Intel Brews Linux Change For More Efficient Idle CPU Searching Under Heavy System Load
Intel's Chen Yu worked out this new "SIS_UTIL" scheduler feature to search for an idle CPU based on the sum of the utilization average. This stems from finding that the kernel's select_idle_cpu() is too time consuming when looking for an idle CPU while the system is overloaded.
Chen Yu explained in the detailed commit message:
It would be ideal to have a crystal ball to answer this question: How many CPUs must a wakeup path walk down, before it can find an idle CPU? Many potential metrics could be used to predict the number. One candidate is the sum of util_avg in this LLC domain. The benefit of choosing util_avg is that it is a metric of accumulated historic activity, which seems to be smoother than instantaneous metrics (such as rq->nr_running). Besides, choosing the sum of util_avg would help predict the load of the LLC domain more precisely, because SIS_PROP uses one CPU's idle time to estimate the total LLC domain idle time.
In summary, the lower the util_avg is, the more select_idle_cpu() should scan for idle CPU, and vice versa. When the sum of util_avg in this LLC domain hits 85% or above, the scan stops. The reason to choose 85% as the threshold is that this is the imbalance_pct(117) when a LLC sched group is overloaded.
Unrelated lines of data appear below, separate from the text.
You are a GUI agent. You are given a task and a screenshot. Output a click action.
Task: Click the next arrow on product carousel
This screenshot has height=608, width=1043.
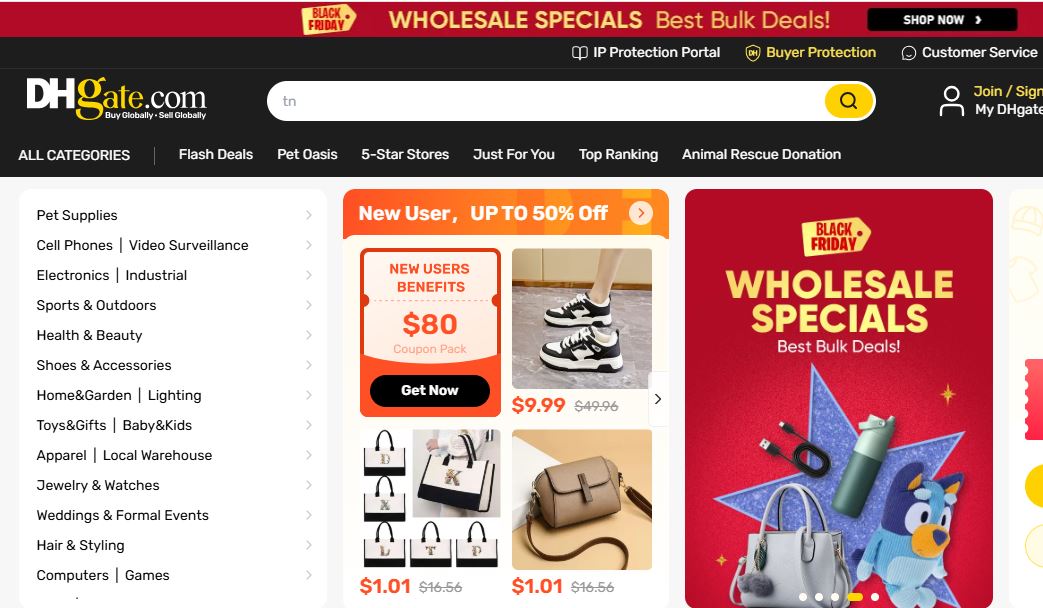click(x=658, y=399)
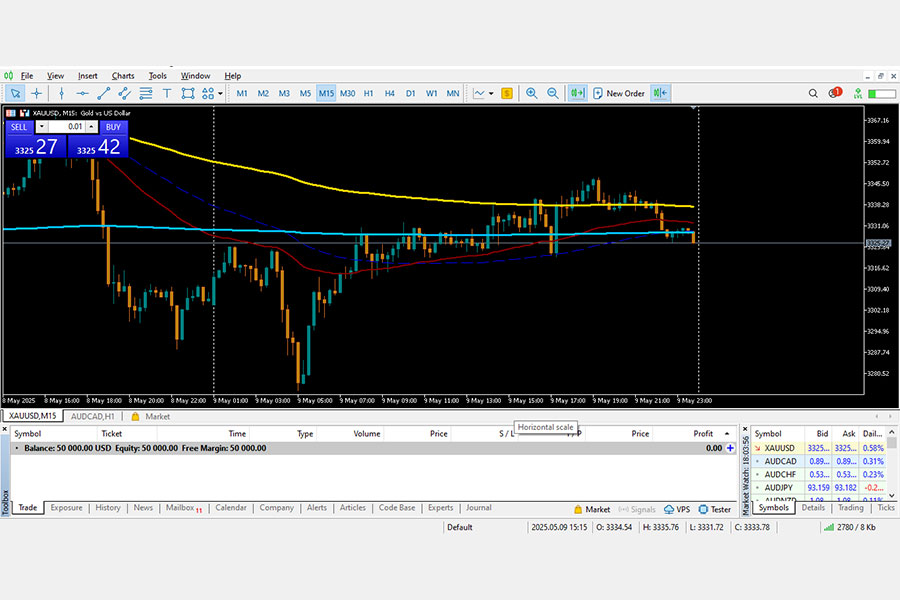This screenshot has height=600, width=900.
Task: Select the horizontal line tool
Action: [83, 93]
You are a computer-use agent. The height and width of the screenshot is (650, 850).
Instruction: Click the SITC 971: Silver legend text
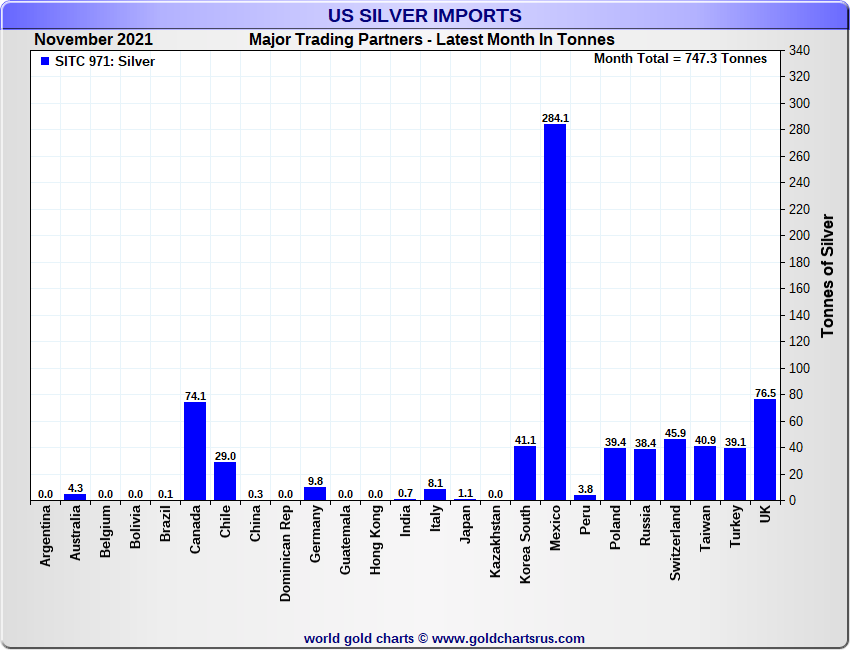105,62
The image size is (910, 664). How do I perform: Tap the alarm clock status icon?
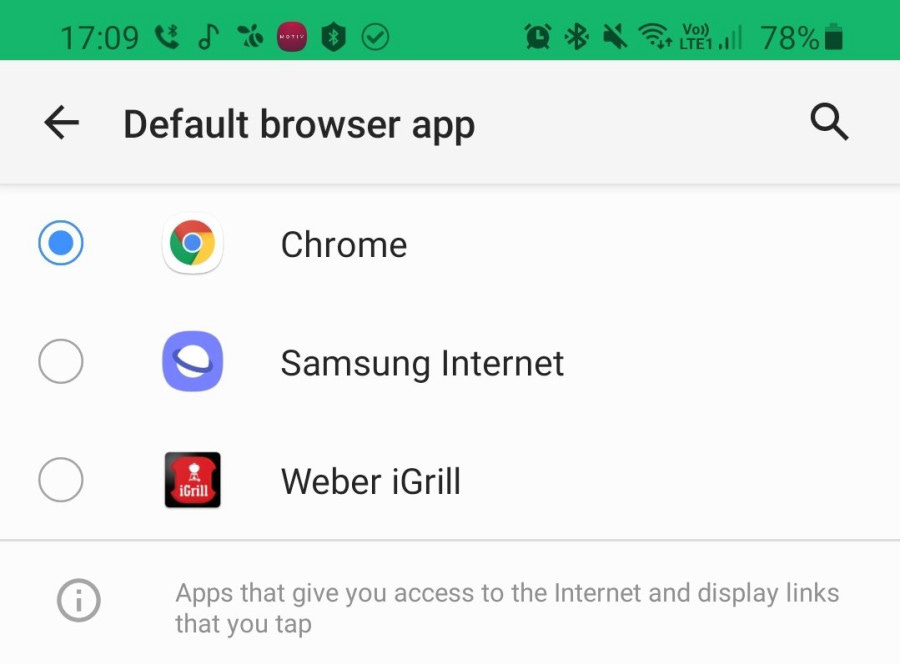pyautogui.click(x=537, y=37)
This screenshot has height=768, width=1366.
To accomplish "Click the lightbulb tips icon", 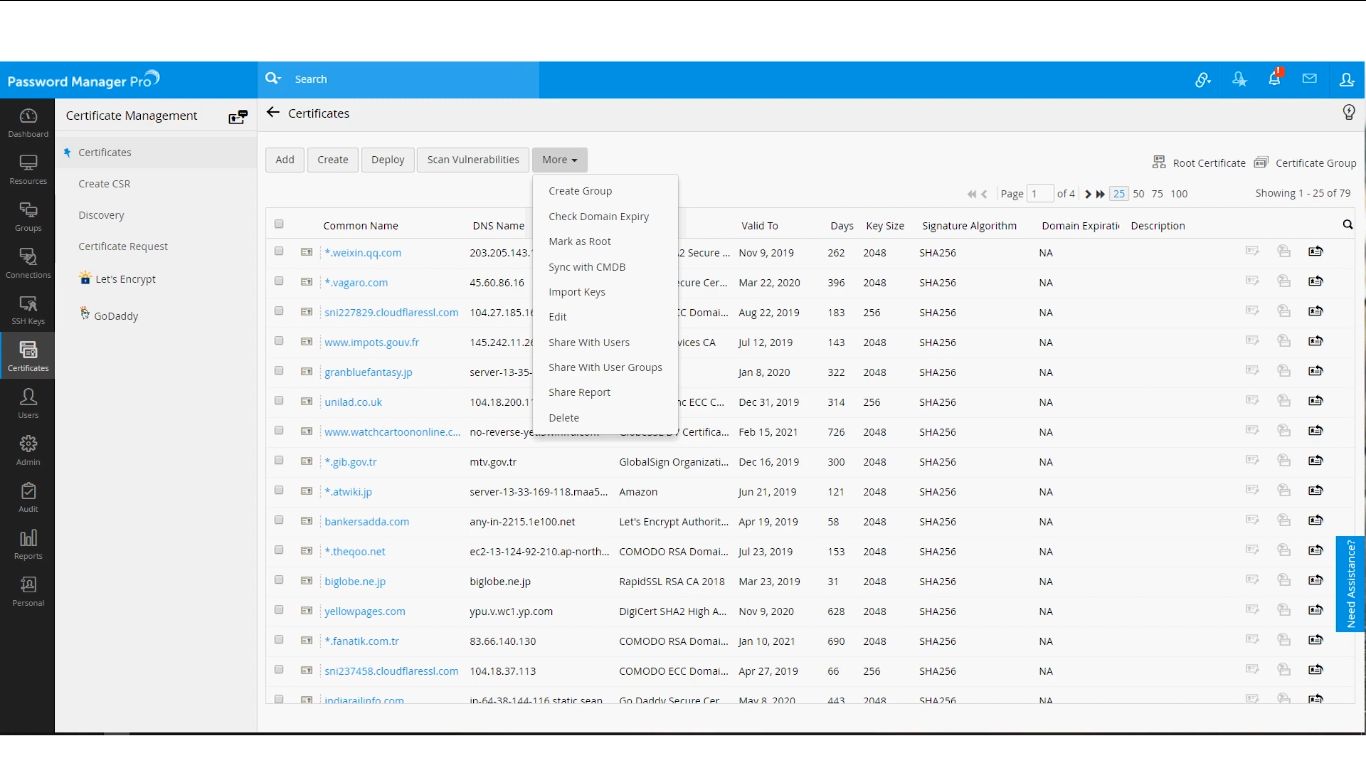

With the patch and testing using Netperf, "There is -87.9% less CPU scans after patched, which indicates lower overhead. Besides, with this patch applied, there is -13% less rq lock contention in perf-profile.calltrace.cycles-pp._raw_spin_lock.raw_spin_rq_lock_nested.try_to_wake_up.default_wake_function.woken_wake_function. This might help explain the performance improvement - Because this patch allows the waking task to remain on the previous CPU, rather than grabbing other CPUs' lock."
The patch though did already yield a regression within the Stress-NG socket benchmark but is an area for further investigation. There was also a slight regression in at least one Hackbench test configuration.
See this commit to TIP's sched/core for more technical information on this fair scheduler change for the kernel. It will be interesting to kick the tires with this change for Linux 5.20 to see any other areas/workloads where it may help an overloaded system or conversely any other regressions it may introduce, but that's the fun for the benchmarks and in any case great to see Intel's continued contributions in striving for low-level Linux improvements.